**Extracted material**
---
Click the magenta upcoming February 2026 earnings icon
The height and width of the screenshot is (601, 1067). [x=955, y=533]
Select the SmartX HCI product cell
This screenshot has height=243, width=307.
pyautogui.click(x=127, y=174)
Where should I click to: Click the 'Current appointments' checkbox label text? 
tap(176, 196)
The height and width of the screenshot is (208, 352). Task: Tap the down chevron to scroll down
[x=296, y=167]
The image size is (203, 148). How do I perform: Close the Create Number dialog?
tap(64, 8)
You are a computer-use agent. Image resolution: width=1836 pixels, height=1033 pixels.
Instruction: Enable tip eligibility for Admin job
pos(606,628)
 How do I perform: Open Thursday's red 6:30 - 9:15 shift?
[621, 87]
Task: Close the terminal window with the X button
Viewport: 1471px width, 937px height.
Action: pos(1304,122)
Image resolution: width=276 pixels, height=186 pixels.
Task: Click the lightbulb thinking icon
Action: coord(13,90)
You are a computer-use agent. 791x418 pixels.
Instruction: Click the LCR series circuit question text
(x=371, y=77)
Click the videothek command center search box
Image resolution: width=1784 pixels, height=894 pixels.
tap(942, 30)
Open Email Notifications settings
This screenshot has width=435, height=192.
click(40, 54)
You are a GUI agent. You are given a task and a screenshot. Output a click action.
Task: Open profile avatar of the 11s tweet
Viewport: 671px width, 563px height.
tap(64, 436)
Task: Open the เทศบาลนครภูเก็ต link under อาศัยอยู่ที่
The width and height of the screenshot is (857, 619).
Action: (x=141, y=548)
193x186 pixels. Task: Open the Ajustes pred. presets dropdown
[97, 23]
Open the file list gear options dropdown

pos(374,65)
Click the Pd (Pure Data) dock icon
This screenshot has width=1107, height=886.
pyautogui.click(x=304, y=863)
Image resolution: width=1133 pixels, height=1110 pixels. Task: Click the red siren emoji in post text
---
**Instructions to follow**
Convert the items from the first line of the records through the line containing "[x=296, y=167]", inclusive, into a JSON list of strings with one string per line, omitting blank lines.

**Answer**
[
  "Click the magenta upcoming February 2026 earnings icon",
  "The height and width of the screenshot is (601, 1067). [x=955, y=533]",
  "Select the SmartX HCI product cell",
  "This screenshot has height=243, width=307.",
  "pyautogui.click(x=127, y=174)",
  "Where should I click to: Click the 'Current appointments' checkbox label text? ",
  "tap(176, 196)",
  "The height and width of the screenshot is (208, 352). Task: Tap the down chevron to scroll down",
  "[x=296, y=167]"
]